_Assignment_:
Wherever the string "agent" occurs in a line of these records, report that line.

_Given information_:
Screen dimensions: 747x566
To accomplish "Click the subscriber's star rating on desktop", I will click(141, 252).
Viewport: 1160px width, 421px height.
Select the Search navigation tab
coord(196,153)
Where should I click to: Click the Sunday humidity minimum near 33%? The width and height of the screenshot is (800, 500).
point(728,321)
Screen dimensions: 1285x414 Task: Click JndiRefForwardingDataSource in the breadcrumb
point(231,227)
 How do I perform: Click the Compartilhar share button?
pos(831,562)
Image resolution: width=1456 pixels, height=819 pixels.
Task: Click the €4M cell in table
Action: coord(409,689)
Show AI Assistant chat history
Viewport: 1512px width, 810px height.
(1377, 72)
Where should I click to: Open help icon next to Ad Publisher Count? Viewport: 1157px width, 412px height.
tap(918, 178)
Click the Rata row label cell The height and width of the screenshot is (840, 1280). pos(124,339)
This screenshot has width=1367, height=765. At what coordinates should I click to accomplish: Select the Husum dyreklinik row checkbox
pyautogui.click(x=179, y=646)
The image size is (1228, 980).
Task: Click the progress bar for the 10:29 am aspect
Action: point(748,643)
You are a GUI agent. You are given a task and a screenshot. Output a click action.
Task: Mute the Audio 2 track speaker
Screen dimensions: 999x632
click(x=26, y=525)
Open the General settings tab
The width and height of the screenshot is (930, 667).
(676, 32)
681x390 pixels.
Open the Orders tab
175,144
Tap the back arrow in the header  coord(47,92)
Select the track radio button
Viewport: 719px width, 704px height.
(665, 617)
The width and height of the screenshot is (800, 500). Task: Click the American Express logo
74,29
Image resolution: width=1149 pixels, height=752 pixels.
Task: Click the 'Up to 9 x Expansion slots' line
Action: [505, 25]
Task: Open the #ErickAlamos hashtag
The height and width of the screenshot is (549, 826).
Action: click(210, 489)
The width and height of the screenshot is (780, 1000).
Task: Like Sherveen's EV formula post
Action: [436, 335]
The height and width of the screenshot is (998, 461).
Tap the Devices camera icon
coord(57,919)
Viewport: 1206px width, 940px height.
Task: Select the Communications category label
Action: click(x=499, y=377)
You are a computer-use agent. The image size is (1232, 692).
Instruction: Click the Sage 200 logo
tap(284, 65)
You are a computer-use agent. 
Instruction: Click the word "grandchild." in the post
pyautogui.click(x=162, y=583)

_Response for this exercise_:
You are a GUI agent. You are given a task and a screenshot. Output a click action.
You are a computer-use agent. The image size is (1232, 692).
You are a computer-use agent. 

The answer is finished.